Yes. Against a specific "weakness" the program shows. Not against a specific weakness the opponent shows. That was my point. I am not tuning to "beat glaurung 2 or Toga 2." I am tuning to play better chess overall, and then measuring against those to see if the result is better or worse. It is certainly possible, although not extremely likely, that a "better eval" would play worse against one of them. But I am using 4 opponents most of the time, sometimes 6 or 8, and aggregating the results to look at overall change. +=good, -=bad.

It is important to notice that we never tuned against a weakness an opponent had. Which is more dangerous. the "Gambit Tiger" is one example. It could beat humans right and left with a speculative style of play. Against programs with weak king safety, it would also win with spectacular attacks. But against programs that were more solid, it would go down in flames when the attack fails, and the material sacrificed to initiate the attack leads to an easy win by the opponent.

If I were watching individual cluster games and tuning to win games we are losing or drawing, I'd be much more concerned that we were training to beat specific opponents, probably to the detriment of play against other opponents. But we are not doing that. We simply use the test results to accept or reject a change we made that had nothing to do with the opponents and how they play.

bob wrote:Our changes are based on intuition and chess skill / understanding, we simply use testing to confirm or disprove our intuition. We don't make a single change to try to beat a single opponent. I can tune king safety differently and improve the results against Glaurung 2 / Toga 2. But I know those changes are not generic in nature and have a high risk of backfiring against a different program.
But it is true that big increases have been found without the benefit cluster testing. Shredder held its edge for a long time. Now Rybka has a large edge, not found with the aid of cluster testing.

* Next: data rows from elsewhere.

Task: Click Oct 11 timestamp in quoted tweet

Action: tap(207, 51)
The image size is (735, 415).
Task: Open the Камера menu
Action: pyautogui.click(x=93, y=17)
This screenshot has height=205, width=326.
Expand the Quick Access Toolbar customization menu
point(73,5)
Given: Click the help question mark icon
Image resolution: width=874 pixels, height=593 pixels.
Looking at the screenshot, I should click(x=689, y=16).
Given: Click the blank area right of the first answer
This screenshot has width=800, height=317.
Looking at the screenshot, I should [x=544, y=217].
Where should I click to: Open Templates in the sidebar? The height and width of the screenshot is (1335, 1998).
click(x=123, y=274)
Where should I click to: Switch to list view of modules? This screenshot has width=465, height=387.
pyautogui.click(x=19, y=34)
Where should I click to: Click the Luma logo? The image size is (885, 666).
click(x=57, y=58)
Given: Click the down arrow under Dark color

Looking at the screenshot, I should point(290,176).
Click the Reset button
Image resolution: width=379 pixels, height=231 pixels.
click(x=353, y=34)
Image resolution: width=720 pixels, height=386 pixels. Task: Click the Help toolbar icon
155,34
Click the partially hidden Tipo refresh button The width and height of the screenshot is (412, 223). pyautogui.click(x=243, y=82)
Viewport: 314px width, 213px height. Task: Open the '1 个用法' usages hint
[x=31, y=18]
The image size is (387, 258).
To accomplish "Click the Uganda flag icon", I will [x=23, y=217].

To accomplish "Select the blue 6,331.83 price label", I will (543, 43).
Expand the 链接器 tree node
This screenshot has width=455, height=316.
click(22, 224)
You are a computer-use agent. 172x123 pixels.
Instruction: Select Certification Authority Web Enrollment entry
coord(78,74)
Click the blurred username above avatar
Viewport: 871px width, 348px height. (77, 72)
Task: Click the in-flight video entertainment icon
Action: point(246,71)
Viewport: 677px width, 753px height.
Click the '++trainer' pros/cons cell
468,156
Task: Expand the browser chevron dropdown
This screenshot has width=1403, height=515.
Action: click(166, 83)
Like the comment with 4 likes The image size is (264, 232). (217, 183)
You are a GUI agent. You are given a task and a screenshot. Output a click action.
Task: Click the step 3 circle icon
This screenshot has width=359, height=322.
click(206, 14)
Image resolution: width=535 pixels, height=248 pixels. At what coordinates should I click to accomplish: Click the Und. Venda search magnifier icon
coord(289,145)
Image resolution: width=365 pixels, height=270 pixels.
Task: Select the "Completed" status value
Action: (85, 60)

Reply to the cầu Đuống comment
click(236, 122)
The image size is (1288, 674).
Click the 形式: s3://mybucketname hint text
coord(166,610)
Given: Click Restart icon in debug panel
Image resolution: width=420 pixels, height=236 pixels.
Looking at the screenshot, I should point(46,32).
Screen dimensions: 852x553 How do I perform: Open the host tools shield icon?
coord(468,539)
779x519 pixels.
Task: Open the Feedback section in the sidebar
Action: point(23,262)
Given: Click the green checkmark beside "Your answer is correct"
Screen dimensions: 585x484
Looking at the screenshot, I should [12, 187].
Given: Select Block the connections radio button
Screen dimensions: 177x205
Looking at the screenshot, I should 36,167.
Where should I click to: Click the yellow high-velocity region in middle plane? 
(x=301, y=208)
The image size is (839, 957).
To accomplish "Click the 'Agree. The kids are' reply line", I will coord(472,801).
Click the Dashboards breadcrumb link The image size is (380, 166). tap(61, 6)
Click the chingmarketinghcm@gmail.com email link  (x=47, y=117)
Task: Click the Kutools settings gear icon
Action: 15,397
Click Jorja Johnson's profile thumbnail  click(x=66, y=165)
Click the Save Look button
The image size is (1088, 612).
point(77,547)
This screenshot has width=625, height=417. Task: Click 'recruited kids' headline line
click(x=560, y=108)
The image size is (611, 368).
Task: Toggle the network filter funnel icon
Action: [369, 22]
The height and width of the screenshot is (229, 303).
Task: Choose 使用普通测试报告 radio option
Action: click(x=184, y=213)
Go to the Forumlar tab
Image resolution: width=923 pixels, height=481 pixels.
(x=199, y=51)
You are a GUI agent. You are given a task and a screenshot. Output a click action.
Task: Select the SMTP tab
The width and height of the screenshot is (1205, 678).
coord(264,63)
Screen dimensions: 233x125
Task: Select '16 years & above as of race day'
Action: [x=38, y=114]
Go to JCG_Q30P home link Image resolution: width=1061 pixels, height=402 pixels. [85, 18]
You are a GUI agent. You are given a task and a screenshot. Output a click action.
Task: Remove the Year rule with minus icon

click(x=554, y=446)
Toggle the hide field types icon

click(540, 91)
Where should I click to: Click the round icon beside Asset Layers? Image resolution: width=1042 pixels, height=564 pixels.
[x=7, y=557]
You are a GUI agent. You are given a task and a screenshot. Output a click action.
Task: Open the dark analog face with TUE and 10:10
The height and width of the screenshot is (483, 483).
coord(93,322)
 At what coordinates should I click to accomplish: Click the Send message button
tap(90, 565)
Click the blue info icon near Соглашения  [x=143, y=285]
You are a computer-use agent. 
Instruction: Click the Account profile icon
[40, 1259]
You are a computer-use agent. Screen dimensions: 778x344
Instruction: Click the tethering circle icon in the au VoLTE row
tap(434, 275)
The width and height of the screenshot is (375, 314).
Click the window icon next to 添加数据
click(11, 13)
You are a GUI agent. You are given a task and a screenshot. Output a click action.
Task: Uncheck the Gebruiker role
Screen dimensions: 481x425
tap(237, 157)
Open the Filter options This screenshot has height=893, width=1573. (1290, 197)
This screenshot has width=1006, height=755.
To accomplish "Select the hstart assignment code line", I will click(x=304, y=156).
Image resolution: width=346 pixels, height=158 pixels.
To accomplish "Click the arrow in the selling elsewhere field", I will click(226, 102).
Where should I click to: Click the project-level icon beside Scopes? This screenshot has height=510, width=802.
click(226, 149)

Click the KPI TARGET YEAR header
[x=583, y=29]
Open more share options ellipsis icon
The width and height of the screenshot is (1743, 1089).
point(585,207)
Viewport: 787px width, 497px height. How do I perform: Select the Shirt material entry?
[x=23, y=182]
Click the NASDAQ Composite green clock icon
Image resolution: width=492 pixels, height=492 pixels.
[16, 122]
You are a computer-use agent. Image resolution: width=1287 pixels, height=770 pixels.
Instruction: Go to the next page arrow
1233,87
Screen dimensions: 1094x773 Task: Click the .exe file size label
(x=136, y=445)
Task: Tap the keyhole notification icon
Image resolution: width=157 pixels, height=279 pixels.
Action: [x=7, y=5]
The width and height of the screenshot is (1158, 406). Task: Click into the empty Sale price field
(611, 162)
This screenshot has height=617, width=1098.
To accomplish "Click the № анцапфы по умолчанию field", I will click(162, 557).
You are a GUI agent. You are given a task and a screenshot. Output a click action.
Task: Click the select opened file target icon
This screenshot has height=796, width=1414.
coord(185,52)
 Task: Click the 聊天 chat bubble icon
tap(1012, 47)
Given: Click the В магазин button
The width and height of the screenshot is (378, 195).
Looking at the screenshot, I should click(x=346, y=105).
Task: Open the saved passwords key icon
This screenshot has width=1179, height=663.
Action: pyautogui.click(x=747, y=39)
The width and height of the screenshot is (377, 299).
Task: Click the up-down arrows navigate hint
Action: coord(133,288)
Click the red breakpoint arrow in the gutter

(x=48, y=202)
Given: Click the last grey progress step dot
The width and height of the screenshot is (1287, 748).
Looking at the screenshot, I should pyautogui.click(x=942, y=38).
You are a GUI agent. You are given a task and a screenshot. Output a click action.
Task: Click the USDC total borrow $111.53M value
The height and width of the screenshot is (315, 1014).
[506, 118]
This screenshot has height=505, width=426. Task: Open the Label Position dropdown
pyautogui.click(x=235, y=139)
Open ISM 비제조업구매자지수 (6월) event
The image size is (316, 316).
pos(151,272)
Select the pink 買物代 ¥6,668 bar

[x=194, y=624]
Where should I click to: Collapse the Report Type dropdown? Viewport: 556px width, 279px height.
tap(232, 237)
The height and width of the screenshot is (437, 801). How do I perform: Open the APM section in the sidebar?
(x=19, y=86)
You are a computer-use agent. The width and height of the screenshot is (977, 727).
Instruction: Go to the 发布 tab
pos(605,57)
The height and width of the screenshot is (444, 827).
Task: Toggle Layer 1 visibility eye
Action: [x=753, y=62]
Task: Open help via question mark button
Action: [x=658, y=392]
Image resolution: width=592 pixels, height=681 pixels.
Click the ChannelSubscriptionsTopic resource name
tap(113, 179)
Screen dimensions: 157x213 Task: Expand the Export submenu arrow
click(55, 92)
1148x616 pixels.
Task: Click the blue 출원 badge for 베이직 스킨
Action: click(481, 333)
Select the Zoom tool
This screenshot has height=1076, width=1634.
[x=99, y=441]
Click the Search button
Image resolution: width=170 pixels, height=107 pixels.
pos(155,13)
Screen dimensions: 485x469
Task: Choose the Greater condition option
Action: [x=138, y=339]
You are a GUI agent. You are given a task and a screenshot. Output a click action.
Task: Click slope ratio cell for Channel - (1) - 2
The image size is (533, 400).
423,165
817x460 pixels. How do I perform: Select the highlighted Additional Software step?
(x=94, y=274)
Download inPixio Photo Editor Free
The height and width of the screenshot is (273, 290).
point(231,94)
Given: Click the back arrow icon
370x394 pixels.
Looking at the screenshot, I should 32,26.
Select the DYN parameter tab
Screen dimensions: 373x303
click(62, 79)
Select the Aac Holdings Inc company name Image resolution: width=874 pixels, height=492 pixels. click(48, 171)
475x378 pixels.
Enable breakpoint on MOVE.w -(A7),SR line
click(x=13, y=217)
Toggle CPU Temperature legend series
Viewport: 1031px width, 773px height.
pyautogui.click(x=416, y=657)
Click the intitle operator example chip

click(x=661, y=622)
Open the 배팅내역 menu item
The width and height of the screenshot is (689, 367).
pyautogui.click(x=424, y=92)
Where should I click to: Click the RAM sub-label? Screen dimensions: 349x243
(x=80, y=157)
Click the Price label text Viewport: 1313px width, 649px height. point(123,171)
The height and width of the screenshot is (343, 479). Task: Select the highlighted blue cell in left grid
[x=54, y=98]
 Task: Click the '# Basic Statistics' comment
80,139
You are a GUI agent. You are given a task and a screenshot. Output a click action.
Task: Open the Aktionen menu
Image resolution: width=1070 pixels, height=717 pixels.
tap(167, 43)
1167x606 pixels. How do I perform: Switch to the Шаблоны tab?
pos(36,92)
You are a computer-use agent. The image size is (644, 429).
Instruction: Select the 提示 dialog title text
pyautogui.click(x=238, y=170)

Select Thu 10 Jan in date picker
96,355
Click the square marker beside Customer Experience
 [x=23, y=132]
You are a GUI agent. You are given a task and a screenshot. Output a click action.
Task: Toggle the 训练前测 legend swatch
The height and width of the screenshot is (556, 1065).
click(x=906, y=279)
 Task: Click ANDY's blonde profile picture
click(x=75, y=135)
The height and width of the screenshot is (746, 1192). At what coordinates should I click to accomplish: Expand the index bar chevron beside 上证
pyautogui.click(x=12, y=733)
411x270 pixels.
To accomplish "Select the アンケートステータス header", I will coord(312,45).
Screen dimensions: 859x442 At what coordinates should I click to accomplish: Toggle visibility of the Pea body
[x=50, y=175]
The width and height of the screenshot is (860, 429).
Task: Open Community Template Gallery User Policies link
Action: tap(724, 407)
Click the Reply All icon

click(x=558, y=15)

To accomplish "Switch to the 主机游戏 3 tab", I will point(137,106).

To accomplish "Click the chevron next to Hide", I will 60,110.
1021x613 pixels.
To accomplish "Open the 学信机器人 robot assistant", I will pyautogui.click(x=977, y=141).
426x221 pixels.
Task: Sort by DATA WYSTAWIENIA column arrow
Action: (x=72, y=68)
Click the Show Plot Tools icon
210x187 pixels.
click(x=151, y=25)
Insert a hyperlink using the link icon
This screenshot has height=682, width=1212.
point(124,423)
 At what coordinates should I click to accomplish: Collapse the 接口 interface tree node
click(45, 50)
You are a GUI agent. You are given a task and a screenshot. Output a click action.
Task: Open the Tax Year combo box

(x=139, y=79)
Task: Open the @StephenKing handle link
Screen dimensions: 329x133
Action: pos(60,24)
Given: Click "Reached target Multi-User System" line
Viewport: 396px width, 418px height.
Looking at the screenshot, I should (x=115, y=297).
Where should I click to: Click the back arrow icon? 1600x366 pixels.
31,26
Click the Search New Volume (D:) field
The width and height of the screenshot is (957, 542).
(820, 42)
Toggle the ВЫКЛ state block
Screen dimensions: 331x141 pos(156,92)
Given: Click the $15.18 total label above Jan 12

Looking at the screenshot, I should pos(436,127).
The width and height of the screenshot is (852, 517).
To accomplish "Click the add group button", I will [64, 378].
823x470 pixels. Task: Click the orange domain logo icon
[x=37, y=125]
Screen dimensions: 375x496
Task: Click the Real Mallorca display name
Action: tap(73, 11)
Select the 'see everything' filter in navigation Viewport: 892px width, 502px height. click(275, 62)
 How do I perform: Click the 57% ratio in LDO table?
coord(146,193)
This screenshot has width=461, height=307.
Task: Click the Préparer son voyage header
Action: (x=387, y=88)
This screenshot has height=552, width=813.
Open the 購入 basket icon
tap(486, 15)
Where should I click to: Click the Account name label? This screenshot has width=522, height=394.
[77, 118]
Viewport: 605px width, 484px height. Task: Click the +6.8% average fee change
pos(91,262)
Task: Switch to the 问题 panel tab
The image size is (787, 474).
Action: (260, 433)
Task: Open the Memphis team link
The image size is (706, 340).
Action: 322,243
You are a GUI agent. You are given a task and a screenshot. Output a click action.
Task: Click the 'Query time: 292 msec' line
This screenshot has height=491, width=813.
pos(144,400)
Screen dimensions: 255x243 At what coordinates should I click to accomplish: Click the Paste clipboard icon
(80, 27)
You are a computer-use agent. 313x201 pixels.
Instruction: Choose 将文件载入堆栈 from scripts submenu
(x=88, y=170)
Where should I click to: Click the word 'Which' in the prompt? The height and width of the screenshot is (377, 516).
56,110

Not quite. Kaufman claims their improvements have been the result of their testing, which is quite similar to mine, except it takes them overnight to play 40,000 games on an 8-core box, where I can play somewhat longer games and get the results back in an hour. But our approaches are quite similar other than the speed at which we get results back. And that is all cluster-testing offers. Speed. Nothing that I couldn't learn with a single box. Except I learn it far faster.

Yet, cluster testing is without a doubt a very powerful tool. But it's natural for people to wonder how other championship projects (Shredder, Rybka) discovered their crushingly harmonious balance of techniques without large computing resources.

thorough testing. They just can't come anywhere near the turnaround time I can produce, other than that our approaches are quite similar.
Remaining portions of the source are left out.